In Puerto Rico's case, the free market reform that needs to be done is getting rid of the Jones Act, a godawful piece of legislation done to placate U.S. unions, which requires all shipping to be done by American ships, which has hit Puerto Rico unusually hard. Its effects on the island economy drive up costs, for instance, driving up the cost of a car in San Juan by about $6,000. That's doubly disgusting, given that Puerto Rican incomes are not as high as those of the mainland U.S. So far, nothing is being done.
I can't say for sure how this scenario is going to turn out next -- the governor who will replace Rosselo, Lieutenant Governor Wanda Vazquez, who is from the same political party as Rossello, appears to be a political hack.
Alexandria Ocasio-Cortez is claiming this ouster as her victory. Kind of a Bernie Sanders-over-Hillary Clinton redux, and something that ought to make Puerto Ricans cringe.
¡Que Viva Puerto Rico! 🇵🇷— Alexandria Ocasio-Cortez (@AOC) July 25, 2019
This is a triumph for the people of Puerto Rico.
Through unprecedented direct action, they successfully changed their leadership and demanded accountability.
PR made history, and began carving a path for the future. https://t.co/d99mTY0Lez
The hideously Trump-hating mayor of San Juan, Carmen Yulin Cruz, says she's planning to run for governor in 2020, obviously seeing her opportunity. Don't count on any free market reforms from her.

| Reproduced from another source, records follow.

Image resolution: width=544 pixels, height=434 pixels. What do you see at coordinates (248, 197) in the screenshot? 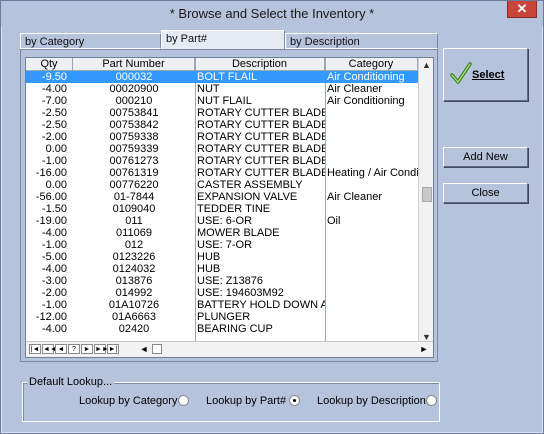
I see `cell-description: EXPANSION VALVE` at bounding box center [248, 197].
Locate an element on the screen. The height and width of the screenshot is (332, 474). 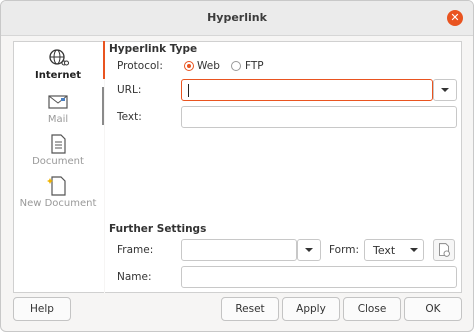
sidebar-item-label: Mail is located at coordinates (58, 120).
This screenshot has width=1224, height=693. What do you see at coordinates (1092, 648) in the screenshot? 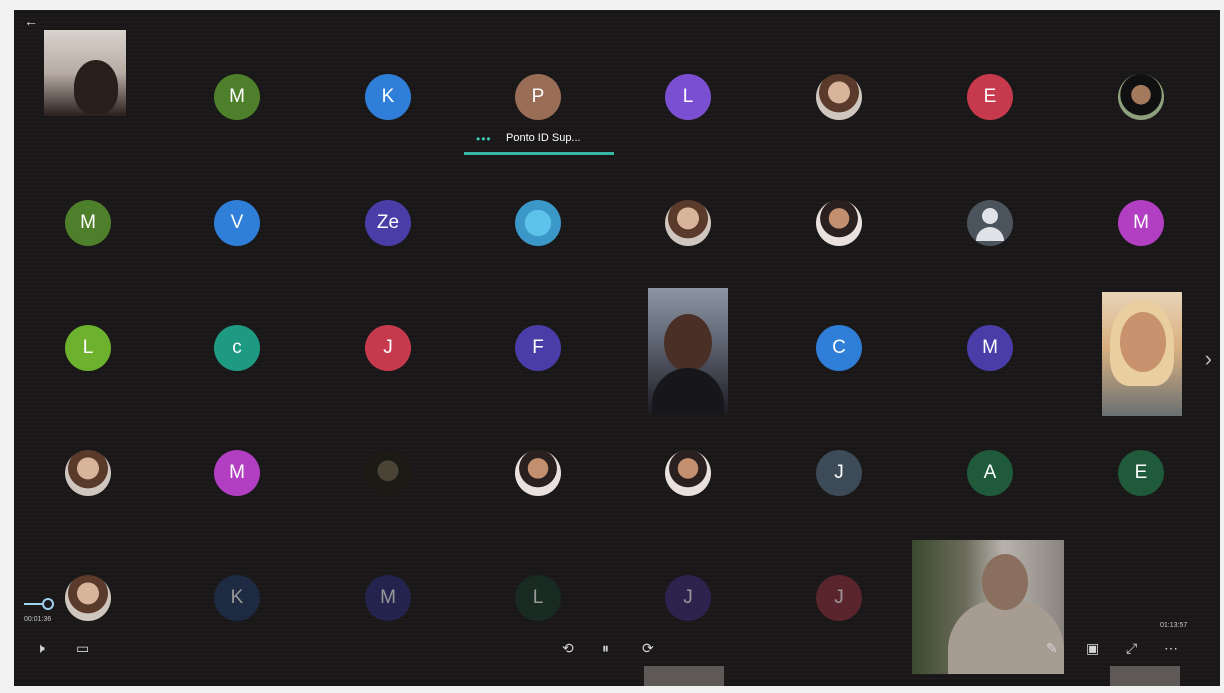
I see `picture-in-picture-icon: ▣` at bounding box center [1092, 648].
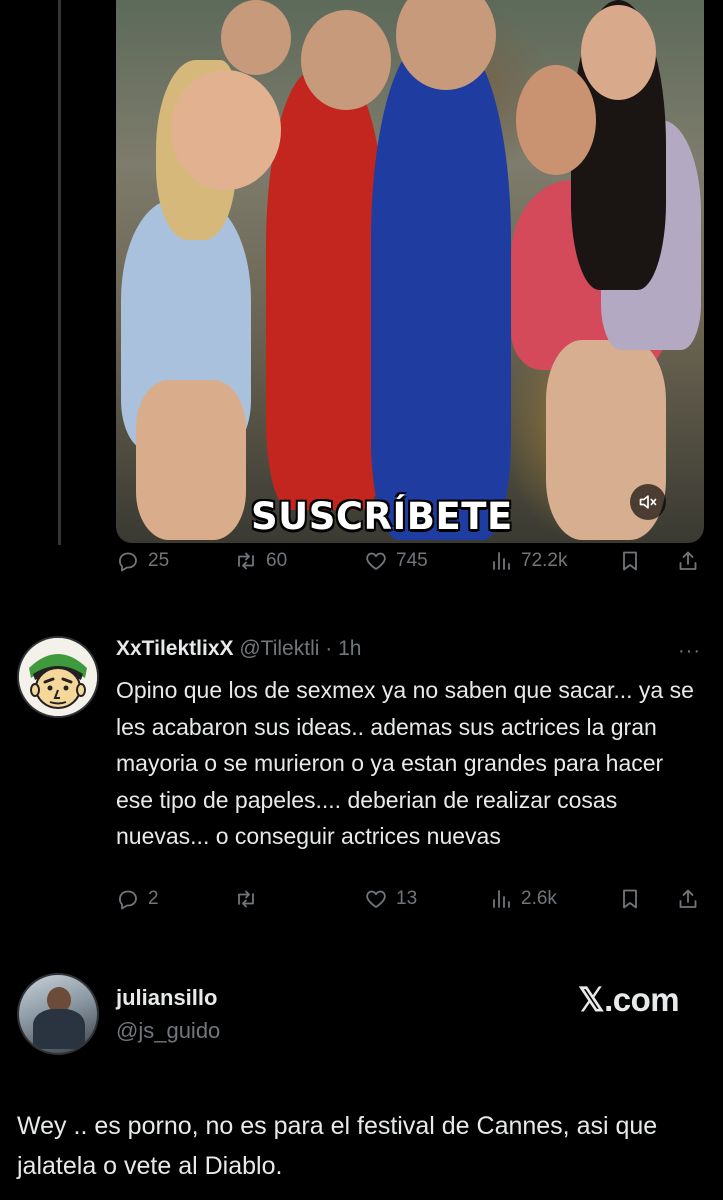 The image size is (723, 1200). I want to click on repost-button: 60, so click(260, 561).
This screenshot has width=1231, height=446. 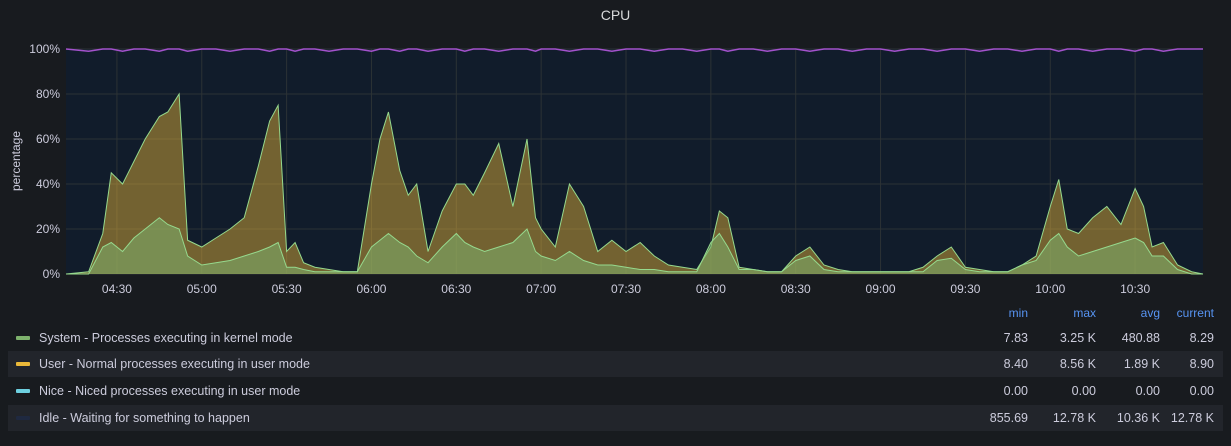 What do you see at coordinates (1016, 364) in the screenshot?
I see `legend-min: 8.40` at bounding box center [1016, 364].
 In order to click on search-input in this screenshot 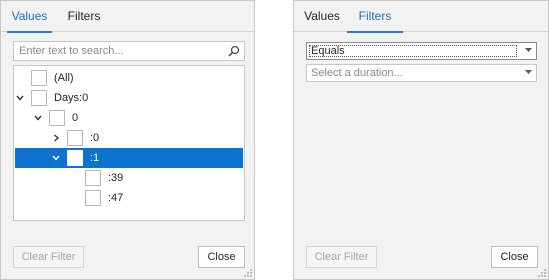, I will do `click(119, 51)`.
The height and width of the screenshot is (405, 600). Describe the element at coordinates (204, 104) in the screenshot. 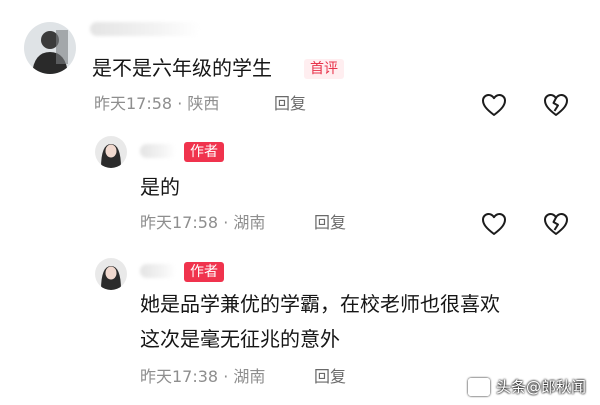

I see `comment-location: 陕西` at that location.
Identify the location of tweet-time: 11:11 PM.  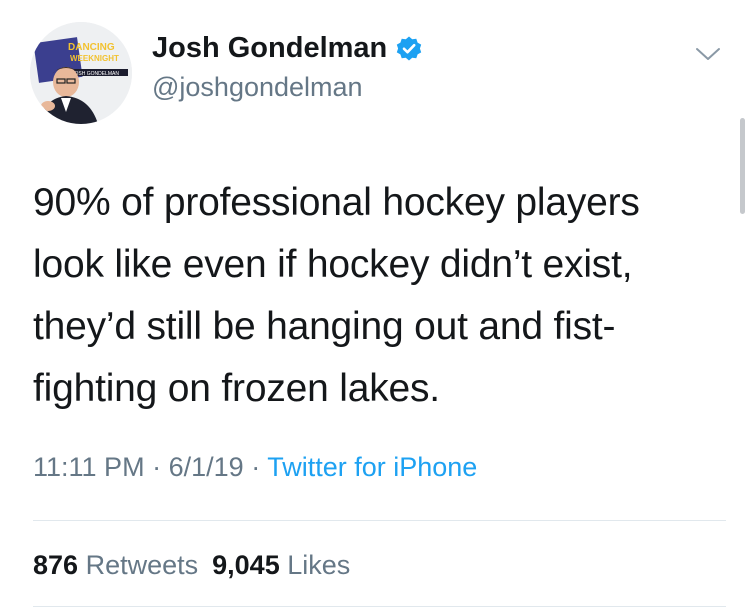
(89, 467).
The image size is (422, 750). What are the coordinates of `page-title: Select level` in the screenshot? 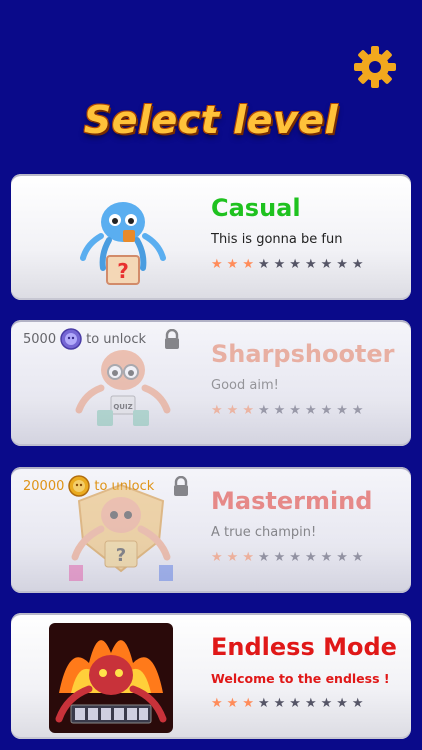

People complaining in the New York Times piece say their uprising was about getting rid of the PROMESA and oversight board. Understandable, but if the solution is to get Uncle Sam to pay the debts and go on spending, not gonna work unless Democrats can defeat Trump.
There's definitely a danger that the situation can switch even further leftward, which would have to be into Hugo Chavez territory.
Who is to be the powerful advocate for the free market reforms that Puerto Rico needs instead? One can only hope there will be one. As of now, Clintonism stands discredited and it ought to be all of socialism, too.